Essentially, BPaaS is a cloud service that frees up not just internal computing resources but also human resources who may have been dedicated to performing that process. For example, a cloud-based payroll system can perform the functions of a payroll or HR employee by issuing paychecks and tax statements and processing deductions and benefits. Similarly, a cloud CRM can offload some tasks associated with qualifying leads, communicating with prospects, and sales project management.
Anything as a Service (XaaS) is the delivery of IT as a service through a combination of cloud service models; it works with one or a combination of SaaS, IaaS, PaaS, CaaS, DBaaS, or BPaaS. The X in XaaS is a variable that can be changed to represent a variety of different cloud services.

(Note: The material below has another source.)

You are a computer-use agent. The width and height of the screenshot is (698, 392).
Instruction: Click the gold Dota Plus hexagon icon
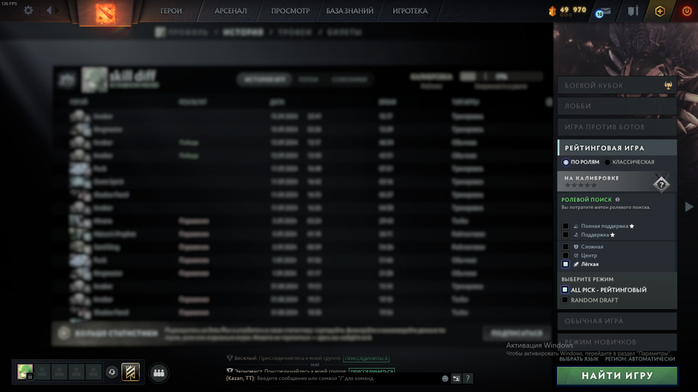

Now that you understand all the different cloud service models, you need to become familiar with who is responsible for those services. Accountability in the cloud can be split between multiple parties, including cloud consumers, infrastructure providers, and CSPs. Accountability in cloud computing is about creating a holistic approach to achieve security in the cloud and to address the lack of consumer trust. The very nature of cloud computing brings a new level of complexity to the issue of determining who is responsible for a service outage, and CSPs are faced with the difficult task of achieving compliance across geographic boundaries. A service outage can be the result of a variety of issues, such as software vulnerabilities, power outages, hardware failure, network disruption, application error, or user error.
The three primary service models in cloud computing have differing security approaches for businesses. With SaaS, the CSP is responsible for maintaining the agreed-upon service levels between the CSP and the cloud consumer and for security, compliance, and liability expectations. When it comes to PaaS and IaaS, the cloud consumer is responsible for managing the same expectations, while the CSP takes some of the responsibility for securing the underlying infrastructure. Service outages can also be attributed to the end-user device having misconfiguration or hardware failures. Table 1-1 provides a quick reference for the party responsible for maintaining the service levels of each cloud service model.

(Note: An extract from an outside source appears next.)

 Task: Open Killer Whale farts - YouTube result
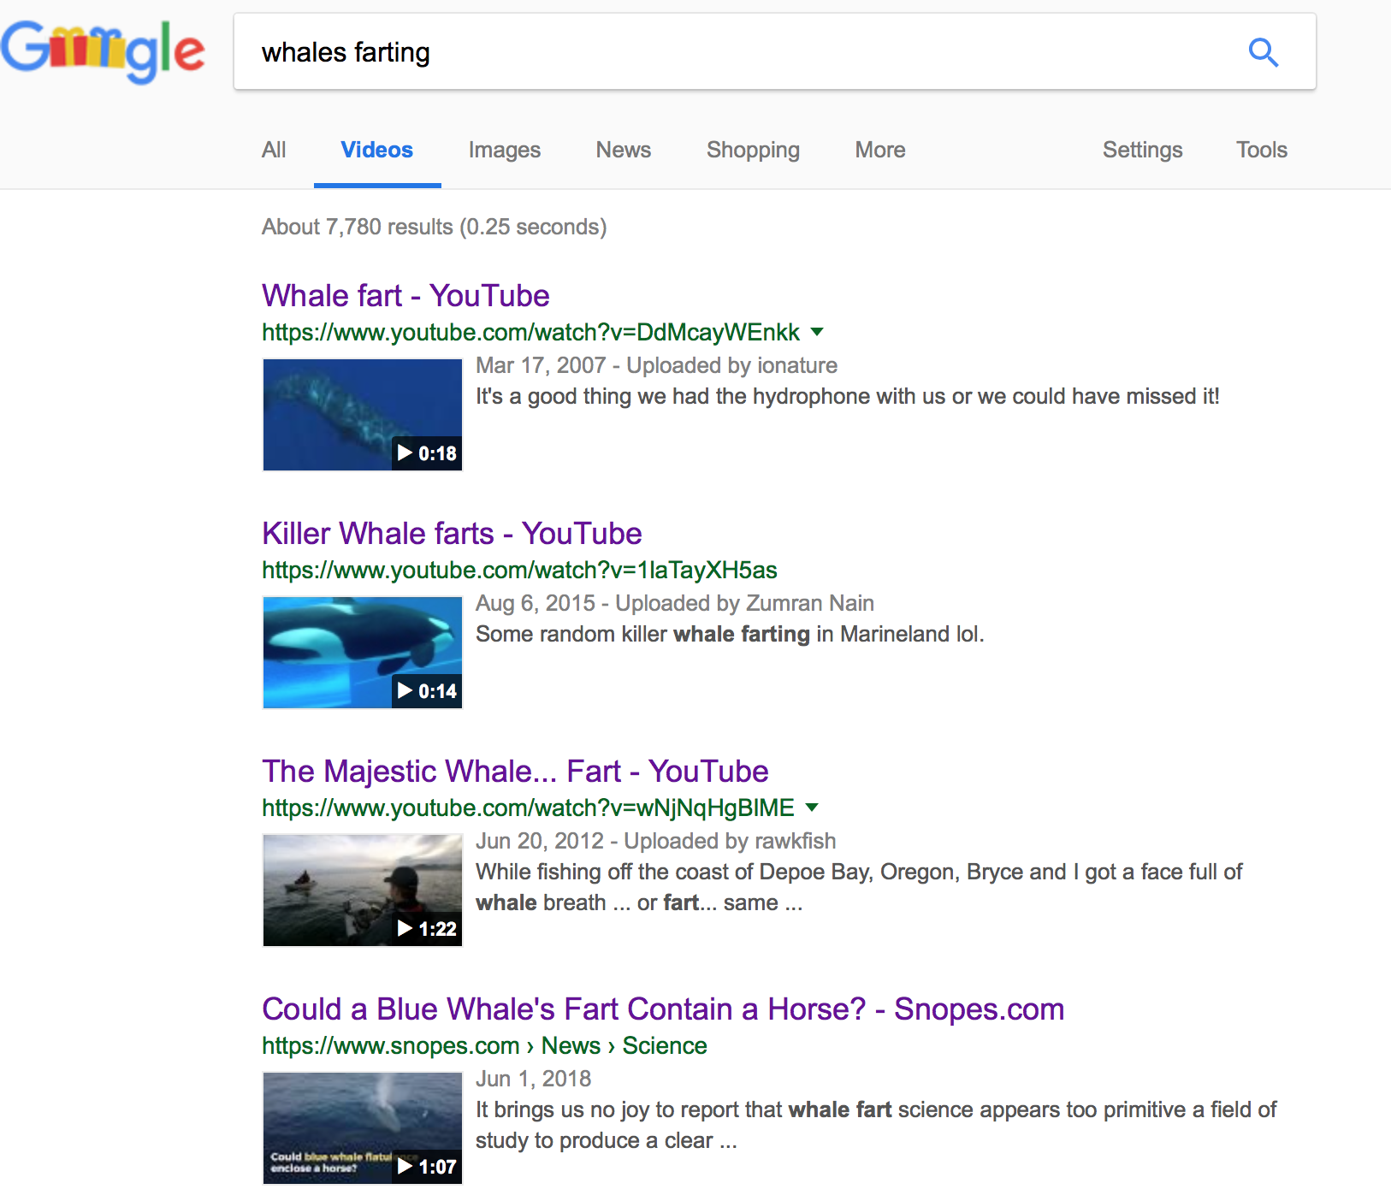pyautogui.click(x=452, y=533)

Table 1-1 Service Level Responsibility
When discussing accountability and responsibility in the cloud, it is important to classify risk according to the service model being utilized and the location of the data. For example, if a business is using a hybrid cloud, both the consumer and the CSP can be responsible for the same risks, since part of the data is in the cloud and part is in the internal data center. It is important that the SLAs and any other agreements signed between the cloud consumer and CSP clearly state who is responsible for preventing and remedying outages and how those outages are classified, identified, and measured. Figure 1-4 shows who the typical cloud consumer is for each cloud model.

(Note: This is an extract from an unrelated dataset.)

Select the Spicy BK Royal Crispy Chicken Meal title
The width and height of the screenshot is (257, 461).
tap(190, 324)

Figure 1-4 Cloud service models and their consumers
Another consideration is the division of responsibility for maintenance tasks in a cloud environment. Patching and maintenance contribute greatly to the overall security and performance in a cloud solution. Responsibility is broken out in such a way that the CSP is responsible for the patching and maintenance “of” the cloud, and the cloud consumer is responsible for patching “in” the cloud. We will explore this concept further in Chapter 10 when diving into systems management.
You have just learned about the different service models available for implementing a cloud computing solution. To realize the value from these service models and for the customers to have access to them, a deployment model must be chosen. Implementing a cloud deployment model can vastly affect an organization. Implementation requires careful consideration and planning to be successful. If your role is the IT administrator, it is your responsibility to educate the organization on the benefits and challenges of implementing a cloud deployment model. You need to evaluate the business needs and determine what benefits a cloud deployment model would bring to your organization. Whichever cloud deployment model you choose, whether it be private, public, or hybrid (all described next), it needs to map well to the business processes you are trying to achieve.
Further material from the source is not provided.